• _Goal of the exercise_:
Determine how many lines in the records hold the word "chart". Return the number alone.

• _Records to use_:
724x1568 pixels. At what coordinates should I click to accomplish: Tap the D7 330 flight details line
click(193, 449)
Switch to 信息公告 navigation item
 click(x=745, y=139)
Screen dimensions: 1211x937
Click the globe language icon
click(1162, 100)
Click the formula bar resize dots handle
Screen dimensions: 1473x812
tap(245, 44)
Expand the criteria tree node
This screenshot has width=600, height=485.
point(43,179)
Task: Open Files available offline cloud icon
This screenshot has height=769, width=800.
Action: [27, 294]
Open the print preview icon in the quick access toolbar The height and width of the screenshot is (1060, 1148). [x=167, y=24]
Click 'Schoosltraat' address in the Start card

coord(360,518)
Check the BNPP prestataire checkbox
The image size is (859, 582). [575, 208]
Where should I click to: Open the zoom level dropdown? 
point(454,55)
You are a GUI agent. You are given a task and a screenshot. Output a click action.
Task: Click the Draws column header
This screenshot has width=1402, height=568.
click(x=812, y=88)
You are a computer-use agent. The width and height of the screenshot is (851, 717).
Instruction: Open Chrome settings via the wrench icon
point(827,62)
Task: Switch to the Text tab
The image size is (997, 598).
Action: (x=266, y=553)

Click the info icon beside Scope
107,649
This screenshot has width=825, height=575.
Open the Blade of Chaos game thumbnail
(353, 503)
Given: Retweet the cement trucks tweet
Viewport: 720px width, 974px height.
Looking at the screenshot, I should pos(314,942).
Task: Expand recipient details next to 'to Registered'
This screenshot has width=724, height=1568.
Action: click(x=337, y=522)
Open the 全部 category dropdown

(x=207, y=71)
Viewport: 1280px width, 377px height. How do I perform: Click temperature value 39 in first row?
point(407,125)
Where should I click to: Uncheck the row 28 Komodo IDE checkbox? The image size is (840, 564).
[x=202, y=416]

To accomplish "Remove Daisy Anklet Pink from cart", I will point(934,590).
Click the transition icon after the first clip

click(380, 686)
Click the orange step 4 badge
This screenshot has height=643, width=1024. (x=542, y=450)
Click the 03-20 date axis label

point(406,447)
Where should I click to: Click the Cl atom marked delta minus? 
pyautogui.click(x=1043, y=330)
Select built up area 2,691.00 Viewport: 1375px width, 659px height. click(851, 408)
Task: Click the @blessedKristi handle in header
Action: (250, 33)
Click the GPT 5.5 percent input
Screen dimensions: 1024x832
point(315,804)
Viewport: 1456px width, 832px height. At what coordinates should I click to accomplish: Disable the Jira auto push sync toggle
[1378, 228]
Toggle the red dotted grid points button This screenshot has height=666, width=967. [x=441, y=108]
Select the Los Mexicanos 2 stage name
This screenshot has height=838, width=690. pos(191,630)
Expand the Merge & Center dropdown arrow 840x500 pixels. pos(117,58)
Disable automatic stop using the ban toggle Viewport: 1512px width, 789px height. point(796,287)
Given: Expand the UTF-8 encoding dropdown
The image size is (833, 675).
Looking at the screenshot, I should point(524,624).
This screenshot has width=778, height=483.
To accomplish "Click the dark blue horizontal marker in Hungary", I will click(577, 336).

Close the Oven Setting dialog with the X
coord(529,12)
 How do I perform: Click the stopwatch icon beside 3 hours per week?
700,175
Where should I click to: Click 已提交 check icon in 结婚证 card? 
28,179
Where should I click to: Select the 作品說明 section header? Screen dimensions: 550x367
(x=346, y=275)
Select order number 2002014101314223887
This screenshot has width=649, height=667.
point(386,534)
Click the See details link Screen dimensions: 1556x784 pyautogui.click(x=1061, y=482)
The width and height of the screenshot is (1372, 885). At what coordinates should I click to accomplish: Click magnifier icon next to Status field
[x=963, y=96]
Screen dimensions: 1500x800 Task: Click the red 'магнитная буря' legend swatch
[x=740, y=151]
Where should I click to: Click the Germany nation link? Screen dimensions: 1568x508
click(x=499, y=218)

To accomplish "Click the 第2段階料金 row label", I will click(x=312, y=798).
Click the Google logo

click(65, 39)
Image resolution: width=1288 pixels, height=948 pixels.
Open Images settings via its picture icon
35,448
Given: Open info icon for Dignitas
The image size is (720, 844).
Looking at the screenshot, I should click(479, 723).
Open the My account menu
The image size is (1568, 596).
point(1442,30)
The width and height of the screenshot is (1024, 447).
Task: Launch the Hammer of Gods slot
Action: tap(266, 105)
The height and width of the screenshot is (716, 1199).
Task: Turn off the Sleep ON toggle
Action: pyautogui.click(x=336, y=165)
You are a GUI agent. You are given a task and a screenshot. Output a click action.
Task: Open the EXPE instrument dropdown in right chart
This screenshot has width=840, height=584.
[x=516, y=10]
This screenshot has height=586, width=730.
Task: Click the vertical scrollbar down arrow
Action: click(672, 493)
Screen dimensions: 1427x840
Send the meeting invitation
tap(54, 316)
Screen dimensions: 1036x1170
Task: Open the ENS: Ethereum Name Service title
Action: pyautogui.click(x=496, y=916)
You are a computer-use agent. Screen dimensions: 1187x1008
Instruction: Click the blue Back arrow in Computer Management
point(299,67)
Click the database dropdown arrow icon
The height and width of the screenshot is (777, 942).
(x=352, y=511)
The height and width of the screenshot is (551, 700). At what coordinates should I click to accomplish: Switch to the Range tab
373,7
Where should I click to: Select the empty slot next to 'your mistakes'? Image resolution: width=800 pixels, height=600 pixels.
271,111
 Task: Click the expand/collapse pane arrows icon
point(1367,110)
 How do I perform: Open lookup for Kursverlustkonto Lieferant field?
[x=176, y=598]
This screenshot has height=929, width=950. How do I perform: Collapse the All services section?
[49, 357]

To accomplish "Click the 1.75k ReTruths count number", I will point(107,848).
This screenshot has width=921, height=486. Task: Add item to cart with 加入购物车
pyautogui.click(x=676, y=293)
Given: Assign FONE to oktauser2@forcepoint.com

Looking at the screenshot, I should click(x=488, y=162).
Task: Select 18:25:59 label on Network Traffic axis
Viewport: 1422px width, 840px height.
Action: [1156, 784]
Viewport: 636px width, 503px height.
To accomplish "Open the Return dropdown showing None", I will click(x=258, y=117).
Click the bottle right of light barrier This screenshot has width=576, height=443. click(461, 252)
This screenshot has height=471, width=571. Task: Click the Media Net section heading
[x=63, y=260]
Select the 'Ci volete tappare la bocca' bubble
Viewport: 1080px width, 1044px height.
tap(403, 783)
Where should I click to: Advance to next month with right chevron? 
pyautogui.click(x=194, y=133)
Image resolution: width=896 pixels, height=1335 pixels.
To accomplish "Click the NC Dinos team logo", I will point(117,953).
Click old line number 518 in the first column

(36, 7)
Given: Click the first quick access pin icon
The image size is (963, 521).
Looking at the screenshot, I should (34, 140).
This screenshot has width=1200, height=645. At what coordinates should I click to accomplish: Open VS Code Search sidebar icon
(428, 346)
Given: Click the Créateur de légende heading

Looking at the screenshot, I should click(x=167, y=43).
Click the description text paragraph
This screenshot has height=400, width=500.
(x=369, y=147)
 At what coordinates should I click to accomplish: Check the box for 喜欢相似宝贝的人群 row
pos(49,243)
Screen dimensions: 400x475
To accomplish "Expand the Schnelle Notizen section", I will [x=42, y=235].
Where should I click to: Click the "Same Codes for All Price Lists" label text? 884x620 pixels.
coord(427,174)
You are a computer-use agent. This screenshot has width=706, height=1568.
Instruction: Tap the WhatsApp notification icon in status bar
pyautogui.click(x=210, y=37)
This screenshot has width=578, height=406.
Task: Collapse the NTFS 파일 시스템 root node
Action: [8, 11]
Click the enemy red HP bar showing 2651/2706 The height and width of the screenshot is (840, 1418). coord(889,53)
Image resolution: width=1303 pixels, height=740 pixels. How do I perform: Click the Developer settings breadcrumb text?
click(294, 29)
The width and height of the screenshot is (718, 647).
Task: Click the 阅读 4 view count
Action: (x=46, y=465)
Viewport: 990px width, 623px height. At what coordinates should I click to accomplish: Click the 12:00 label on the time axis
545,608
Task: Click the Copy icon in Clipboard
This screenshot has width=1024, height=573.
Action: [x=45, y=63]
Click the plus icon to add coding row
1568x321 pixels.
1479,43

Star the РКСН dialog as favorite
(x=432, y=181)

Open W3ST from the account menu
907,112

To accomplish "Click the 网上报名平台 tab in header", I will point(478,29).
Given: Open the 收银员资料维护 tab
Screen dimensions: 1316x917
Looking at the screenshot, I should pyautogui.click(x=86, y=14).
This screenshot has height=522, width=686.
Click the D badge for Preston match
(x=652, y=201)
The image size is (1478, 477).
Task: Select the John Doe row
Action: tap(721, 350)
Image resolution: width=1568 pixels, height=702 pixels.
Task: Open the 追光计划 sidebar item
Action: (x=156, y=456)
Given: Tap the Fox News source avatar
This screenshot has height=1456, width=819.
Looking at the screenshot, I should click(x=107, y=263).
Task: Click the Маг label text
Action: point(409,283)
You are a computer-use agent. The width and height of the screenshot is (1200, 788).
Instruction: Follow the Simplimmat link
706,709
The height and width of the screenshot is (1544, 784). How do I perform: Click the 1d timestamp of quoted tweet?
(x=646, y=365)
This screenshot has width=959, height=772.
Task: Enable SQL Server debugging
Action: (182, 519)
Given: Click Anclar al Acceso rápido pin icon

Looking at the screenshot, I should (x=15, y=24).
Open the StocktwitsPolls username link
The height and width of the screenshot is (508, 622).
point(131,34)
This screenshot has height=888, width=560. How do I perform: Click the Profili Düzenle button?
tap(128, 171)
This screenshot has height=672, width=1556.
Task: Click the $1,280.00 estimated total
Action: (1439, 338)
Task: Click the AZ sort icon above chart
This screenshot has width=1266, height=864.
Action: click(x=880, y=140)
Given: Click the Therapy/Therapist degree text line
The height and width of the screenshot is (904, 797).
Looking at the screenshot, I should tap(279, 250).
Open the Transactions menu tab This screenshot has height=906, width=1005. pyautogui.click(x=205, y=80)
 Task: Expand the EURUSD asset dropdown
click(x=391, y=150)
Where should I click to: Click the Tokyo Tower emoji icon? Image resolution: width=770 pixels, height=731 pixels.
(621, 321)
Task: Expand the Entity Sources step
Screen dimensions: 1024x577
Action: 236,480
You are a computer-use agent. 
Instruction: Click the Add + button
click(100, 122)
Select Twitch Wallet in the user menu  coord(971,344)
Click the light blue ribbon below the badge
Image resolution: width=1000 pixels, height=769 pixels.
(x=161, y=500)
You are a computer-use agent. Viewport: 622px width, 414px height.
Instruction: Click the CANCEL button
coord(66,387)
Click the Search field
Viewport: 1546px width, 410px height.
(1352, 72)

• _The completed task_:
2